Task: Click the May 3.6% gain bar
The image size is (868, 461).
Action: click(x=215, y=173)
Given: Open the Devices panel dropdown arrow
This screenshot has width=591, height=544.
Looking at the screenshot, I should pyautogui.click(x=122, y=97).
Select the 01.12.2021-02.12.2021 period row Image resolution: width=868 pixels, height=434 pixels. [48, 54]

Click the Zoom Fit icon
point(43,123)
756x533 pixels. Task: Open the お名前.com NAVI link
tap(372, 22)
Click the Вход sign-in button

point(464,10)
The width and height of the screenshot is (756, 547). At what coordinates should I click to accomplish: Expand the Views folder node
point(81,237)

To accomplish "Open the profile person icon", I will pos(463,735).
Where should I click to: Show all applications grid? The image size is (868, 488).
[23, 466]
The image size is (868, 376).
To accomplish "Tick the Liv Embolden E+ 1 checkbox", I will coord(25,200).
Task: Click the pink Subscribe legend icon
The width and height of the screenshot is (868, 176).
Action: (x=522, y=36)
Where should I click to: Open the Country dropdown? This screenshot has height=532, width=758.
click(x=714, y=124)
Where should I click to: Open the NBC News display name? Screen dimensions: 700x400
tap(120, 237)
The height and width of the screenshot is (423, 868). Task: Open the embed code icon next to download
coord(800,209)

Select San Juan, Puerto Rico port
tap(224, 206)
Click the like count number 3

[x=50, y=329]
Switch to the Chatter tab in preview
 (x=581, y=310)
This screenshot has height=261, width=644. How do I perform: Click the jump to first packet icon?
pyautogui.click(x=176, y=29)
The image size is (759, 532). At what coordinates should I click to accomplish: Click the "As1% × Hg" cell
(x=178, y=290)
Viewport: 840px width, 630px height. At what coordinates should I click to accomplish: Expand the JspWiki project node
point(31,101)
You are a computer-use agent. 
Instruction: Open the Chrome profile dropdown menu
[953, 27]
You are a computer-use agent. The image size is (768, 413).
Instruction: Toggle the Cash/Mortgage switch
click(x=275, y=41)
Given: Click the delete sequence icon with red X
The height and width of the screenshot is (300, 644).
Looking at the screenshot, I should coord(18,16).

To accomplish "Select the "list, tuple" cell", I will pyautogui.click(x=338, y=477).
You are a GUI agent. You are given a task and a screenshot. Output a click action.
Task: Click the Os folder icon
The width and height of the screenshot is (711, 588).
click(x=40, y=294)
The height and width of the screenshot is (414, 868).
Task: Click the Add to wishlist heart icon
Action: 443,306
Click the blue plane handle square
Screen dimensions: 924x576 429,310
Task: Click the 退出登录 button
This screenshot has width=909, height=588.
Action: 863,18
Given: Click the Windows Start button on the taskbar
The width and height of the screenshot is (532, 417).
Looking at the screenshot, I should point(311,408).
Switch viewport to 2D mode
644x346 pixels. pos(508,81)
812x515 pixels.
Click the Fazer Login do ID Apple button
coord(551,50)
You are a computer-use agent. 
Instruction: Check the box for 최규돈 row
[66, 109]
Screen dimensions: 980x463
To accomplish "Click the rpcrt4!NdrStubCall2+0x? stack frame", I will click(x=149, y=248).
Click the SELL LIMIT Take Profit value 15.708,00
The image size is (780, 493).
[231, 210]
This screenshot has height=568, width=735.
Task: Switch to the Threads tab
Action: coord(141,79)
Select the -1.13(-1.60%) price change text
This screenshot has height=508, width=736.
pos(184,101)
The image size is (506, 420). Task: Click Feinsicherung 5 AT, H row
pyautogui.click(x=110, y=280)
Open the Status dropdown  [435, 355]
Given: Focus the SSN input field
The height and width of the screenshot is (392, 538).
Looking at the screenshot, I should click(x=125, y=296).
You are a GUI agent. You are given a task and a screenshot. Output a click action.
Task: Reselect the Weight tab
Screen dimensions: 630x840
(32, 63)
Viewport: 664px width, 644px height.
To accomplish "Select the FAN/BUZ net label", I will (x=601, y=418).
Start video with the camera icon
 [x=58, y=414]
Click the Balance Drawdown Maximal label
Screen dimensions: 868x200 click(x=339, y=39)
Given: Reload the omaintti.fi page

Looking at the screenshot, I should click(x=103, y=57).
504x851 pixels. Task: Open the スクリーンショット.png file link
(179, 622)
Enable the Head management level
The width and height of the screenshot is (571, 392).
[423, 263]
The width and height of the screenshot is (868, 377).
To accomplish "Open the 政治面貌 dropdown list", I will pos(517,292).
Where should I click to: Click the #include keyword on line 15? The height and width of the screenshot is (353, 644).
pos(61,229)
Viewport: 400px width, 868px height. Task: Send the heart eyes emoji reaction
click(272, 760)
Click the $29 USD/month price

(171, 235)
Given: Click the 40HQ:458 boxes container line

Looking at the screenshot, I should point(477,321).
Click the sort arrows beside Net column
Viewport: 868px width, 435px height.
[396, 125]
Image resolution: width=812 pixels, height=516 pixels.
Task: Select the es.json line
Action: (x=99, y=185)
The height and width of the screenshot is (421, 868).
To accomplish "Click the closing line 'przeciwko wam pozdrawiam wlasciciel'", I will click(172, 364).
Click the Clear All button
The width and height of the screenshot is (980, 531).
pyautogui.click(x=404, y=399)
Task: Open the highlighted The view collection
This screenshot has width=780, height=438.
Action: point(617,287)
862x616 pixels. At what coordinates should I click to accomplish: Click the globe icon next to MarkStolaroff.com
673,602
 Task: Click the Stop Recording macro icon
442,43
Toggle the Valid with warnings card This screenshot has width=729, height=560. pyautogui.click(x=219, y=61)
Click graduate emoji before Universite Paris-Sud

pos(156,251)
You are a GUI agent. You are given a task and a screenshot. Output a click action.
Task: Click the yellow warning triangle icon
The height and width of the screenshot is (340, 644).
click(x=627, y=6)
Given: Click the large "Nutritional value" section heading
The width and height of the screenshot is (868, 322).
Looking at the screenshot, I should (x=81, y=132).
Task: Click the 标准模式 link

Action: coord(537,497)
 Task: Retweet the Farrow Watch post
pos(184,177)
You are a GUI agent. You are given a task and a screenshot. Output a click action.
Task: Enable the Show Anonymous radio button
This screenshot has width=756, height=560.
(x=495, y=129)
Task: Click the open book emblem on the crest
━━━━━━━━━━
DIRECTIONS
What you return must match the records above exactly, line for line.

ANSWER TO THIS PROBLEM
Task: Click the May 3.6% gain bar
The image size is (868, 461).
Action: click(x=215, y=173)
Given: Open the Devices panel dropdown arrow
This screenshot has width=591, height=544.
Looking at the screenshot, I should pyautogui.click(x=122, y=97).
Select the 01.12.2021-02.12.2021 period row Image resolution: width=868 pixels, height=434 pixels. [48, 54]

Click the Zoom Fit icon
point(43,123)
756x533 pixels. Task: Open the お名前.com NAVI link
tap(372, 22)
Click the Вход sign-in button

point(464,10)
The width and height of the screenshot is (756, 547). At what coordinates should I click to accomplish: Expand the Views folder node
point(81,237)

To accomplish "Open the profile person icon", I will pos(463,735).
Where should I click to: Show all applications grid? The image size is (868, 488).
[23, 466]
The image size is (868, 376).
To accomplish "Tick the Liv Embolden E+ 1 checkbox", I will coord(25,200).
Task: Click the pink Subscribe legend icon
The width and height of the screenshot is (868, 176).
Action: (x=522, y=36)
Where should I click to: Open the Country dropdown? This screenshot has height=532, width=758.
click(x=714, y=124)
Where should I click to: Open the NBC News display name? Screen dimensions: 700x400
tap(120, 237)
The height and width of the screenshot is (423, 868). Task: Open the embed code icon next to download
coord(800,209)

Select San Juan, Puerto Rico port
tap(224, 206)
Click the like count number 3

[x=50, y=329]
Switch to the Chatter tab in preview
 (x=581, y=310)
This screenshot has height=261, width=644. How do I perform: Click the jump to first packet icon?
pyautogui.click(x=176, y=29)
The image size is (759, 532). At what coordinates should I click to accomplish: Click the "As1% × Hg" cell
(x=178, y=290)
Viewport: 840px width, 630px height. At what coordinates should I click to accomplish: Expand the JspWiki project node
point(31,101)
You are a computer-use agent. 
Instruction: Open the Chrome profile dropdown menu
[953, 27]
You are a computer-use agent. The image size is (768, 413).
Instruction: Toggle the Cash/Mortgage switch
click(x=275, y=41)
Given: Click the delete sequence icon with red X
The height and width of the screenshot is (300, 644).
Looking at the screenshot, I should coord(18,16).

To accomplish "Select the "list, tuple" cell", I will pyautogui.click(x=338, y=477).
You are a GUI agent. You are given a task and a screenshot. Output a click action.
Task: Click the Os folder icon
The width and height of the screenshot is (711, 588).
click(x=40, y=294)
The height and width of the screenshot is (414, 868).
Task: Click the Add to wishlist heart icon
Action: 443,306
Click the blue plane handle square
Screen dimensions: 924x576 429,310
Task: Click the 退出登录 button
This screenshot has width=909, height=588.
Action: 863,18
Given: Click the Windows Start button on the taskbar
The width and height of the screenshot is (532, 417).
Looking at the screenshot, I should point(311,408).
Switch viewport to 2D mode
644x346 pixels. pos(508,81)
812x515 pixels.
Click the Fazer Login do ID Apple button
coord(551,50)
You are a computer-use agent. 
Instruction: Check the box for 최규돈 row
[66, 109]
Screen dimensions: 980x463
To accomplish "Click the rpcrt4!NdrStubCall2+0x? stack frame", I will click(x=149, y=248).
Click the SELL LIMIT Take Profit value 15.708,00
The image size is (780, 493).
[231, 210]
This screenshot has height=568, width=735.
Task: Switch to the Threads tab
Action: coord(141,79)
Select the -1.13(-1.60%) price change text
This screenshot has height=508, width=736.
pos(184,101)
The image size is (506, 420). Task: Click Feinsicherung 5 AT, H row
pyautogui.click(x=110, y=280)
Open the Status dropdown  [435, 355]
Given: Focus the SSN input field
The height and width of the screenshot is (392, 538).
Looking at the screenshot, I should click(x=125, y=296).
You are a GUI agent. You are given a task and a screenshot. Output a click action.
Task: Reselect the Weight tab
Screen dimensions: 630x840
(32, 63)
Viewport: 664px width, 644px height.
To accomplish "Select the FAN/BUZ net label", I will (x=601, y=418).
Start video with the camera icon
 [x=58, y=414]
Click the Balance Drawdown Maximal label
Screen dimensions: 868x200 click(x=339, y=39)
Given: Reload the omaintti.fi page

Looking at the screenshot, I should click(x=103, y=57).
504x851 pixels. Task: Open the スクリーンショット.png file link
(179, 622)
Enable the Head management level
The width and height of the screenshot is (571, 392).
[423, 263]
The width and height of the screenshot is (868, 377).
To accomplish "Open the 政治面貌 dropdown list", I will pos(517,292).
Where should I click to: Click the #include keyword on line 15? The height and width of the screenshot is (353, 644).
pos(61,229)
Viewport: 400px width, 868px height. Task: Send the heart eyes emoji reaction
click(272, 760)
Click the $29 USD/month price

(171, 235)
Given: Click the 40HQ:458 boxes container line

Looking at the screenshot, I should point(477,321).
Click the sort arrows beside Net column
Viewport: 868px width, 435px height.
[396, 125]
Image resolution: width=812 pixels, height=516 pixels.
Task: Select the es.json line
Action: (x=99, y=185)
The height and width of the screenshot is (421, 868).
To accomplish "Click the closing line 'przeciwko wam pozdrawiam wlasciciel'", I will click(172, 364).
Click the Clear All button
The width and height of the screenshot is (980, 531).
pyautogui.click(x=404, y=399)
Task: Open the highlighted The view collection
This screenshot has width=780, height=438.
Action: point(617,287)
862x616 pixels. At what coordinates should I click to accomplish: Click the globe icon next to MarkStolaroff.com
673,602
 Task: Click the Stop Recording macro icon
442,43
Toggle the Valid with warnings card This screenshot has width=729, height=560. pyautogui.click(x=219, y=61)
Click graduate emoji before Universite Paris-Sud

pos(156,251)
You are a GUI agent. You are given a task and a screenshot. Output a click action.
Task: Click the yellow warning triangle icon
The height and width of the screenshot is (340, 644).
click(x=627, y=6)
Given: Click the large "Nutritional value" section heading
The width and height of the screenshot is (868, 322).
Looking at the screenshot, I should (x=81, y=132).
Task: Click the 标准模式 link

Action: coord(537,497)
 Task: Retweet the Farrow Watch post
pos(184,177)
You are a GUI agent. You are given a task and a screenshot. Output a click action.
Task: Enable the Show Anonymous radio button
This screenshot has width=756, height=560.
(x=495, y=129)
Task: Click the open book emblem on the crest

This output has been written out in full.